- [Exercise]: Update the Donbas passage starting with "In August, Zelensky" and going on through "of Russian territory.", putting "top military commander" wherever "commander-in-chief" appears in that span.

- [Text segment]:
The Russian Armed Forces are pushing west through the Donbas region of Ukraine. Their advance has consistently been called slow, but this is no longer true. In October and November, Russia captured over 1,500 square kilometers of Ukrainian territory. The pace has continued in December, and Russia is advancing on as many as eight sections of the front. They are overwhelming heavily fortified Ukrainian cities and defenses, jeopardizing Ukraine’s ability to supply its troops by rail or road. They are now only one mile from Pokrovsk, a key logistical hub. Beyond Pokrovsk, the Russian Armed Forces may find mostly undefended fields.
More importantly, the Russian assault is devouring Ukraine’s soldiers and weapons. Ukrainian President Volodymyr Zelensky begs his Western suppliers daily for more weapons. “The priority should be providing missiles,” he said again on December 9. Possibly between 500,000 and 600,000 Ukrainian soldiers have been killed or wounded and at least 100,000 more have deserted.
And yet, desperate for men and weapons, Zelensky is sending the precious men and weapons he has everywhere but the Donbas where the fighting is happening.
In August, Zelensky and his commander-in-chief, Oleksandr Syrsky, made the decision to deploy the best trained and best equipped troops they had left to them away from the front lines in the Donbas to the Kursk region of Russia. The hope was that the invasion of Russia would compel the Russian Armed Forces to divert troops from the assault on the Donbas front to the defense of Russian territory.
But long after Kiev has admitted that that strategy failed and conceded that Russia has been pushing the invading Ukrainian force back out of Kursk without diverting troops from the battlefield in Ukraine, they are still sending reserves to Kursk. And they are still sending more troops and weapons than they are to Donbas.
Short of the misguided fantasy that, even if they could hold onto Kursk, it would give them a chip at the negotiating table big enough to barter for all the lost territory in Ukraine, it is very hard to understand why Zelensky is still sending troops and arms to Kursk while the Donbas falls to Russia.
And it is not only Kursk that is siphoning off Ukrainian troops and equipment that are desperately needed in the Donbas.

- [Material]:

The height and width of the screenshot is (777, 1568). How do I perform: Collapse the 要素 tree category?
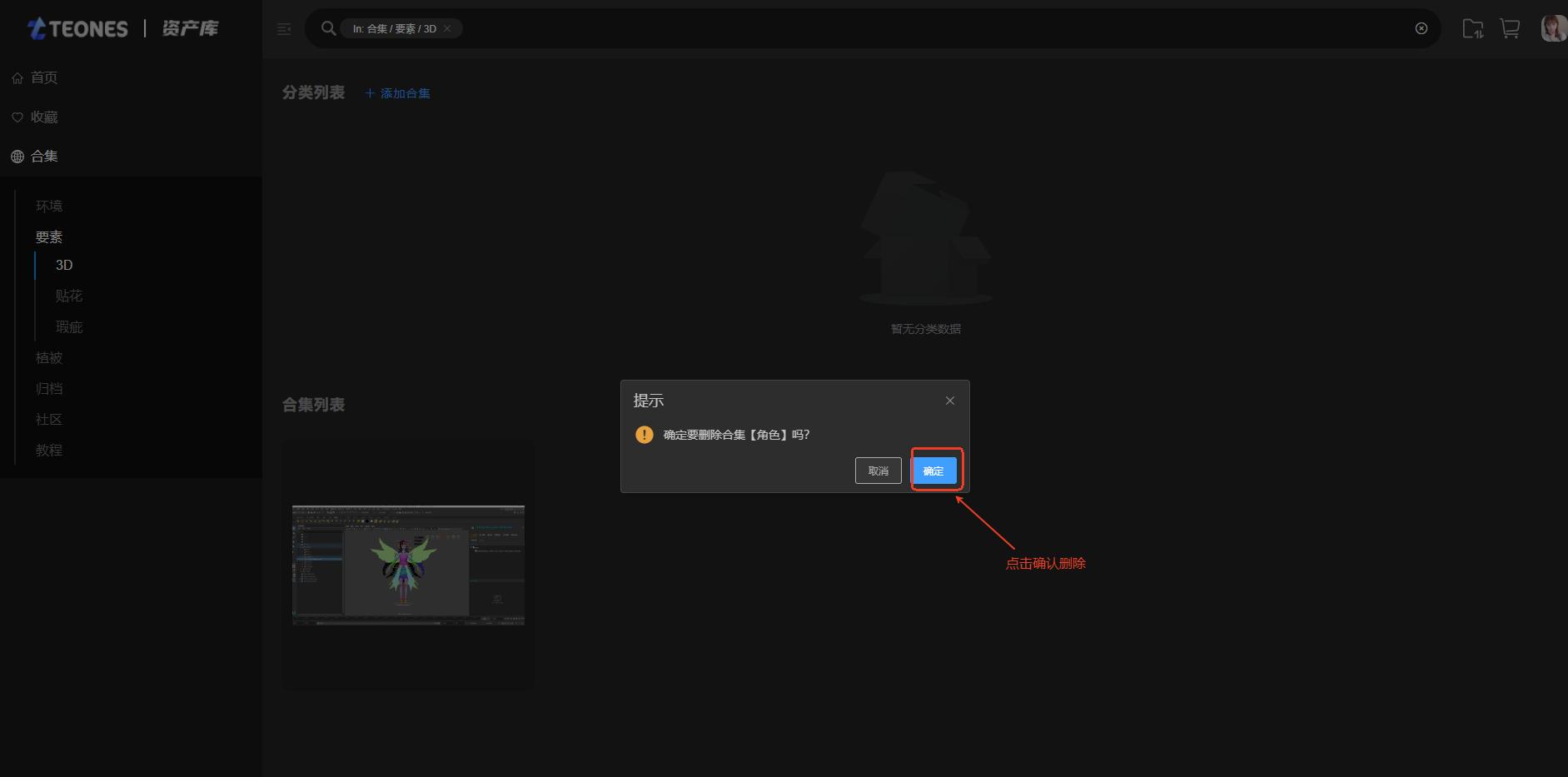pyautogui.click(x=49, y=237)
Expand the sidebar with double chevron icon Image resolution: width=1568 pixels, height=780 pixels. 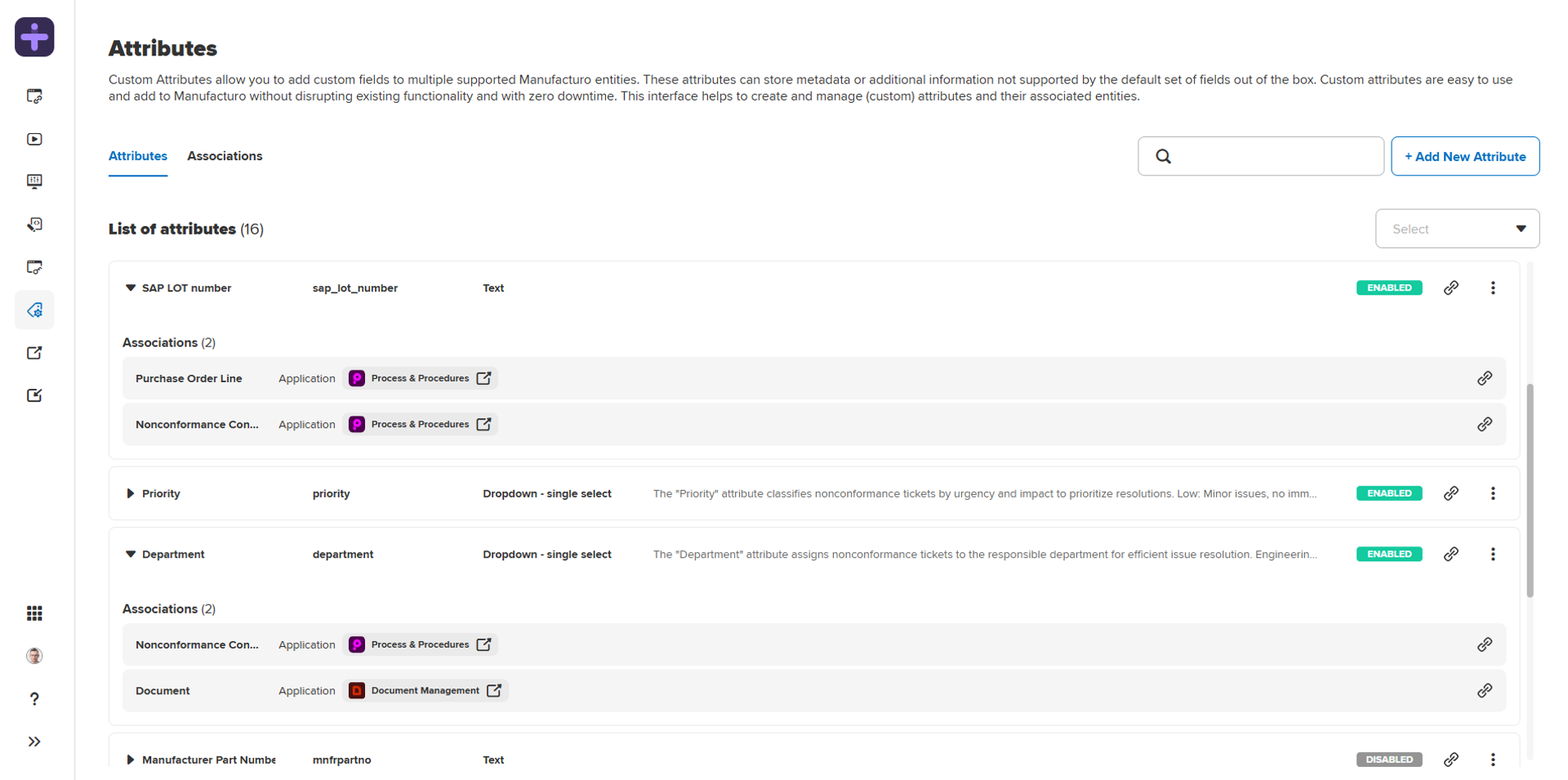[34, 742]
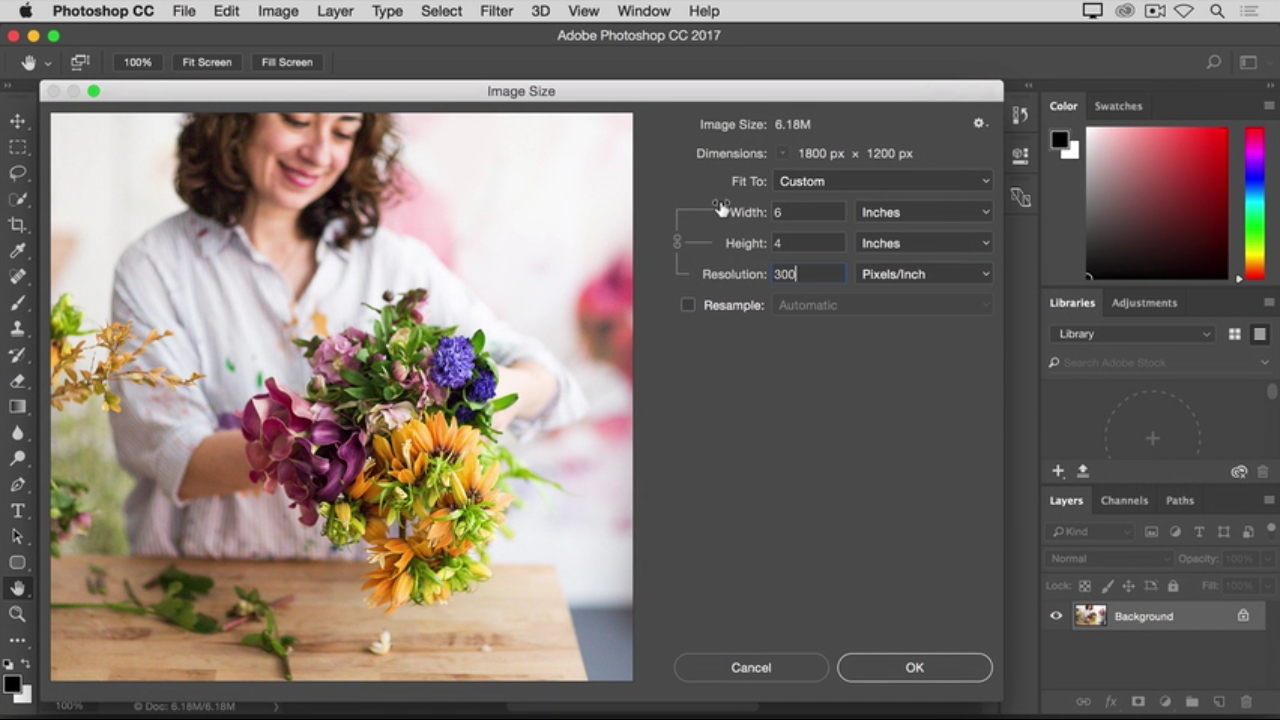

- [Worked answer]:
In August, Zelensky and his top military commander, Oleksandr Syrsky, made the decision to deploy the best trained and best equipped troops they had left to them away from the front lines in the Donbas to the Kursk region of Russia. The hope was that the invasion of Russia would compel the Russian Armed Forces to divert troops from the assault on the Donbas front to the defense of Russian territory.